Foi um voto dos bispos portugueses, expressando a sua fé, união e gratidão. Ao mesmo tempo, a sua confiança em relação ao futuro. O povo cristão, de norte a sul, aderiu de imediato. As dioceses, tempos antes, tinham sido expropriadas dos seus bens e, no seu conjunto, encontravam-se a braços com a construção dos seus seminários – os que existiam antes foram transformados em quartéis e sedes de outros serviços públicos. A Igreja em Portugal não tinha outra riqueza para construir o Monumento a Cristo Rei senão a fé do povo, traduzida sempre na generosidade dos mais pobres.
Foi sempre a Igreja pobre que fez obras ricas de sentido e dimensão. Estávamos num tempo em que os tostões eram suados, mas em que a fé transportava montanhas. Os bispos acreditaram. O povo, das crianças aos adultos, respondeu, acreditando também. O governo de então, não ajudou coisa que se visse, mas não dificultou.
Anos difíceis, mas cheios de esperança que, em 1959, viram coroado o esforço de todos.
A memória do que então se fez e de que agora tomamos consciência, pode abrir caminhos ao futuro.

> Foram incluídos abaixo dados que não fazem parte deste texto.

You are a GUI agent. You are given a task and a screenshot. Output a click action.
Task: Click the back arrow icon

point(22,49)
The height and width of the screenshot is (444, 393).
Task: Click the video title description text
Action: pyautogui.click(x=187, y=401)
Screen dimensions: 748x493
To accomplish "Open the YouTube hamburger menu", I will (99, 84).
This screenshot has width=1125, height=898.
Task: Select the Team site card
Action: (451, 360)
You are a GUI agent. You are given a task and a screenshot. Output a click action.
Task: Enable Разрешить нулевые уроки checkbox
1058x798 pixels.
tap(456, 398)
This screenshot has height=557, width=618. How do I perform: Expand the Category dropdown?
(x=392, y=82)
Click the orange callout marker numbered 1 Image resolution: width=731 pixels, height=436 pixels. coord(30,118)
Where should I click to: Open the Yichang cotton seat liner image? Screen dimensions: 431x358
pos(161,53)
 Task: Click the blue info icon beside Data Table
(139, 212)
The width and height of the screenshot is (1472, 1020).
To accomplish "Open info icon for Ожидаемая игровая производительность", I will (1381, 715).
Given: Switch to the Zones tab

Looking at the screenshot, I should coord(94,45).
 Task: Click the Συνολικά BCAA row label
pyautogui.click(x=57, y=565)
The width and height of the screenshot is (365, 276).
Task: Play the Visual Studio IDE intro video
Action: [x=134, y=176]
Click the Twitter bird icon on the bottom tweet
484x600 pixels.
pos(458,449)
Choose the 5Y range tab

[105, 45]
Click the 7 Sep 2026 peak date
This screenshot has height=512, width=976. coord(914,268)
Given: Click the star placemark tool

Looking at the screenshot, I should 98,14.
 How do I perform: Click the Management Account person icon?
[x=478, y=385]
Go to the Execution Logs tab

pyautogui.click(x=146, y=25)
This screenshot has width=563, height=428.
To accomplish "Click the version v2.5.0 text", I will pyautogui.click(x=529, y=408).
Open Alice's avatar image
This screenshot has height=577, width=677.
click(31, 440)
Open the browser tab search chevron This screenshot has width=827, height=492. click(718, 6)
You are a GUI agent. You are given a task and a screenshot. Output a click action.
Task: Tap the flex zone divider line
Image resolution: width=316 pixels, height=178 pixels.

A união entre os bispos, a comunhão destes com o provo crente, a convicção de que não se deve depender dos que mandam, edificaram o Monumento a Cristo Rei. Pertença da Igreja e da Nação, grito de fé em Cristo, único Redentor e Salvador, certeza de que a Igreja, em Portugal, se for unida e se se apoiar na fé e dons espirituais dos seus membros, mesmo em tempos novos de um laicismo verrino, tem força e pode ter determinação para ser um sinal diferente de tantos outros, que se alcandoram e querem dominar, mas cuja consistência vai pouco além da flor que depressa murcha.
O Monumento estará sempre por completar. A missão da Igreja não é levantar estátuas, mesmo que seja a Jesus Cristo, mas empenhar-se, de modo permanente e em comunhão de fé e esforços, em edificar o Reino de Deus na sociedade humana, um Reino de amor, verdade, liberdade, justiça e paz.